I’ve got a birthday coming up. The big 3-9. An age that can no longer be classified as “mid-30s” and is one slippery year away from the once-dreaded 40.

Mostly, I’m fine with that.

I haven’t worried too much about my age other than noticing the slow but steady weakness of my eyes (why are the directions on the cough medicine so TINY all of a sudden?) and the increased soreness of certain muscle groups after any form of exercise (if playing volleyball hurts your hip does that mean you’re playing it wrong?).

I’ve loved my 30s far more than I did my 20s, so I can only assume my 40s will be even better. After all, I’m cruising through the end of the diaper years (12 years of diapers is no joke, y’all), we’re pretty settled in our careers and home, we’ve gathered a strong village around us, and there are lots of things coming toward us to look forward to.

So, for the last month or so, as I got closer and closer to my birthday, I wasn’t concerned at all. As a matter of fact, I usually make fun of my husband who has been calling himself 40 for years—even though we’re the same age.

And then . . . yesterday happened.

I dropped my youngest son off in his preschool class and walked out of the room anticipating a few hours without distraction to get some work done. As I was getting ready to sign my son in on the roster outside his class, another mom walked up in front of me. She was distracted by pushing a baby in a stroller while a young boy my son’s age clung to her legs, so I didn’t bat an eye when she scooted in front to sign her son in. She looked up and immediately apologized, but, really, it was no problem. After all, I wasn’t in a hurry.

We started up a conversation about our boys and how cute it is when they talk about each other, and she asked if I had any other kids.

“Oh sure, I have three older girls and my son is my youngest.”

“That’s great, are they in school?”

“Yes, two are in elementary and the oldest is in junior high.”

Her eyes got big. “Wow. My oldest is in kinder this year.”

Her OLDEST is in KINDERGARTEN.

Oh. My. Gosh.

I looked around at some of the other parents. Babies in strollers. Pregnant bellies and cute maternity clothes. Not one knee brace or pair of reading glasses in sight.

And my mind flashed back to those days when I would walk my oldest to kindergarten. I would load my two littles in our double stroller and walk my “big” kid down the street, past the park, and to the front door of our neighborhood elementary school.

One day, while I was waiting outside for her to come out to head back home, I got into a conversation with an older lady. She had streaks of gray in her pretty brown hair and wasn’t participating much in the conversation about playgroups and The Little Gym among the young moms surrounding us. Since I’ve never done well with playgroups and mostly avoided them like they would give me leprosy, I figured she was my people.

It turns out she was there picking up her youngest, and her older child was in the junior high school farther down the street.

I remember thinking to myself, Whoa. She’s waaay older than me.

I couldn’t imagine having a kid that old and still having to walk to kindergarten. I wondered if people ever mistook her for her daughter’s grandmother.

So as I stood there yesterday in our preschool building, talking to this lovely young mom about the friendship developing between our two boys, I felt every single second of my almost 39 years.

I felt every knee pop and laugh line. Every covered gray hair and slowing metabolism.

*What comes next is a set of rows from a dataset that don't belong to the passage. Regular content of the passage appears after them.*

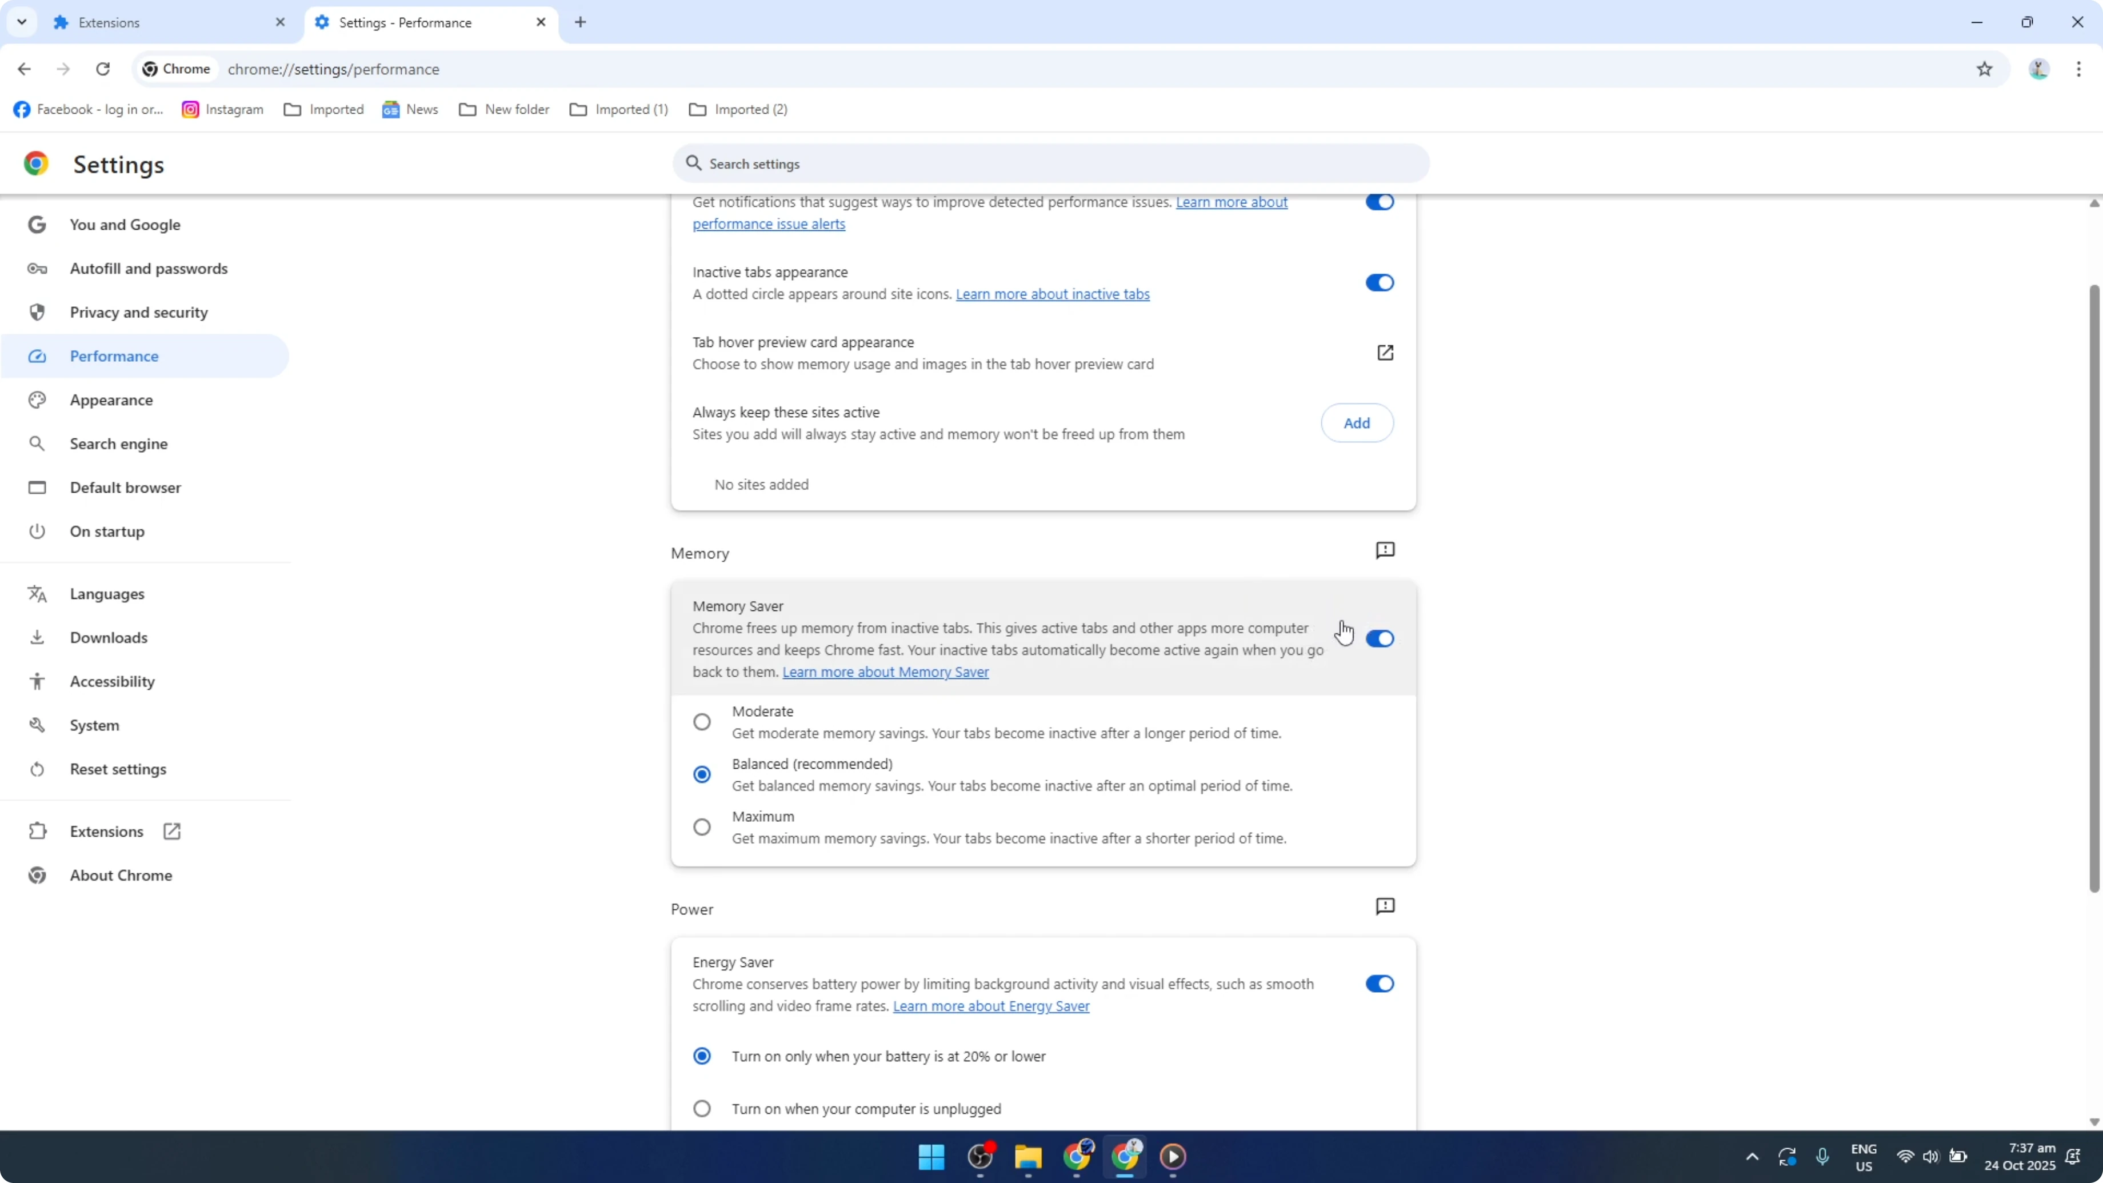
Task: Bookmark the current page with the star
Action: coord(1985,69)
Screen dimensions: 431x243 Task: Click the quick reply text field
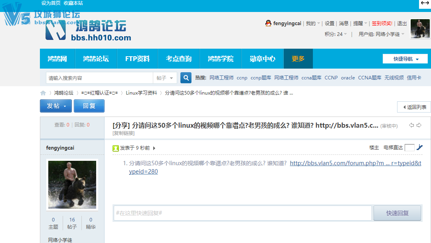point(243,213)
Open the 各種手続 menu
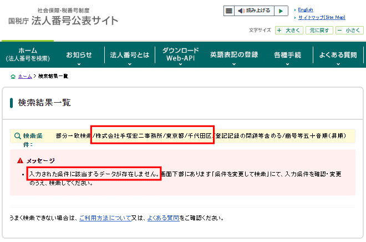The image size is (366, 242). point(287,56)
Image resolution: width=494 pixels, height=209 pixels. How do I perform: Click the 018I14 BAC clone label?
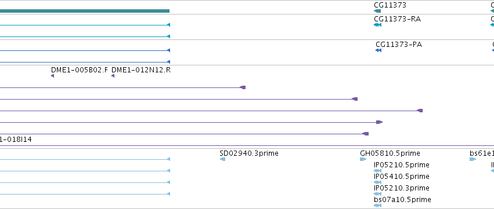tap(16, 139)
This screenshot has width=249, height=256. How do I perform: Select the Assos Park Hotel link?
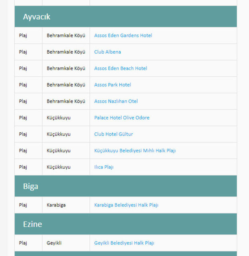tap(113, 85)
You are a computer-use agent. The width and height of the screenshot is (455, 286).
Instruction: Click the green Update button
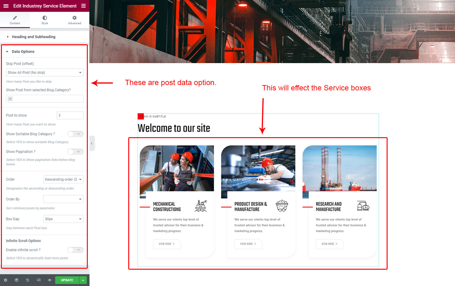point(67,280)
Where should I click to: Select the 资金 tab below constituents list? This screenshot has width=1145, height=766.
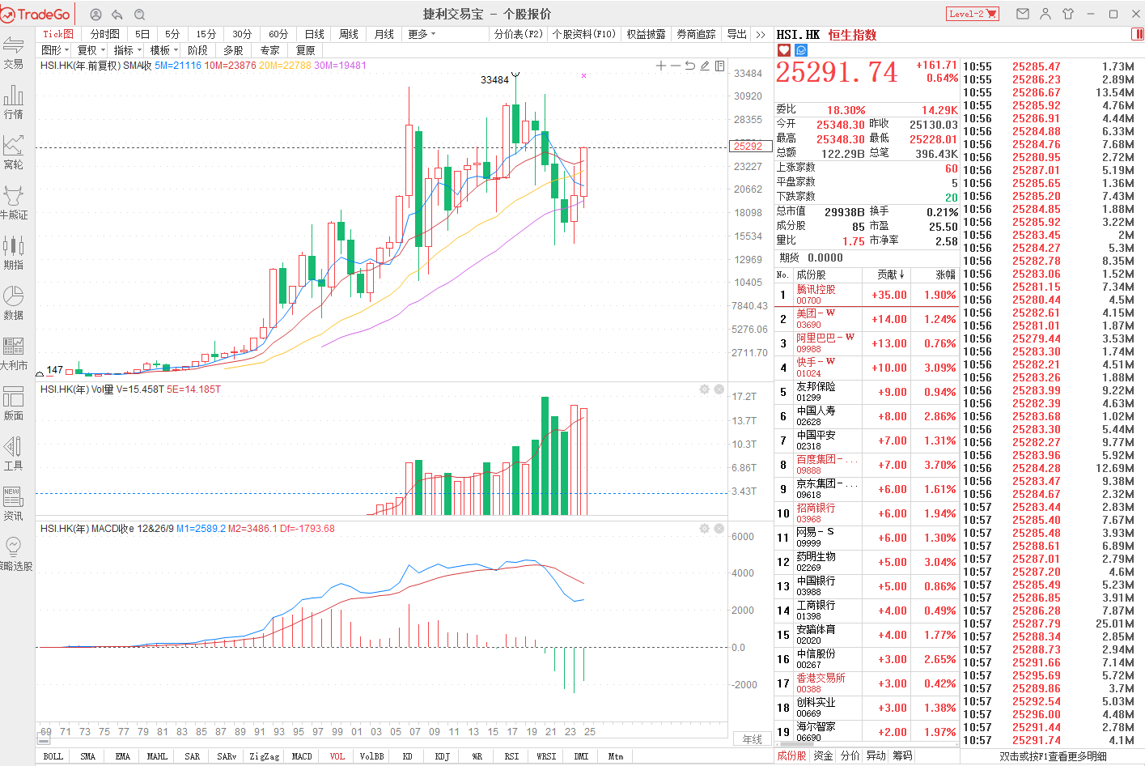click(x=823, y=755)
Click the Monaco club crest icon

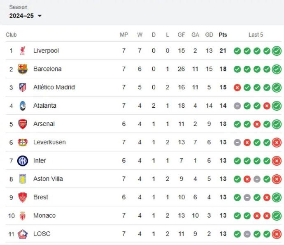pyautogui.click(x=23, y=215)
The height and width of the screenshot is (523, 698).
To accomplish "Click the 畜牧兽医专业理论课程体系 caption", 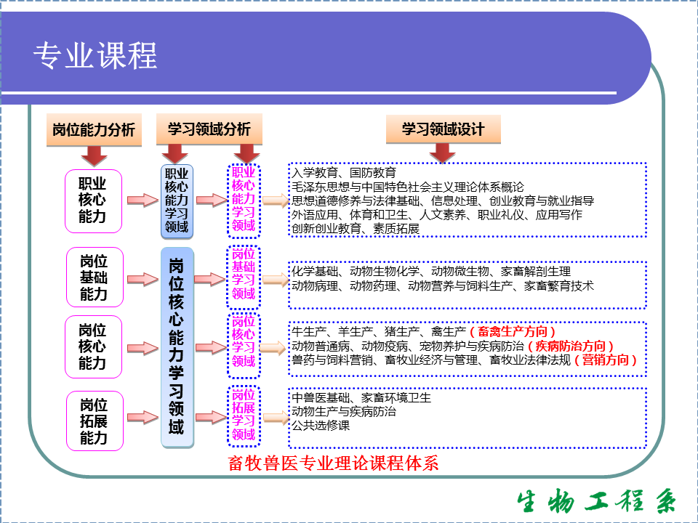I will (x=334, y=463).
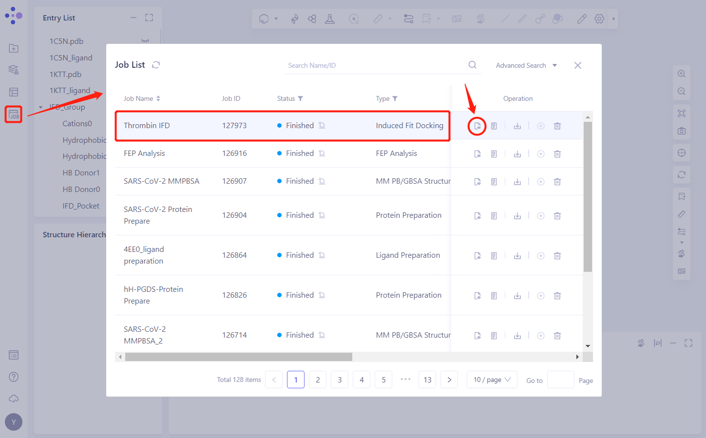The width and height of the screenshot is (706, 438).
Task: Refresh the Job List
Action: click(x=156, y=65)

I felt the worry that when I drop my son off for kindergarten in a couple of years there will be a mom walking her two littles who will wonder if I’m the grandma.

But you know what?

I also felt the weight of experiences—good, bad, horrible and wonderful. Exciting, terrifying, hard and stretching. The experiences that have taught me and grown me, tested me and sharpened me.

I felt the cumulative hours of prayer after the realization that control wasn’t really mine—and shouldn’t be.

I felt the contentment that comes from knowing that even though there are things I still want to do, I like who I am right now.

So although it’s weird—feeling like the oldest mom at preschool—it’s also pretty freeing to know that 39 is just a number.

And, for the most part, it seems like a pretty good number to me.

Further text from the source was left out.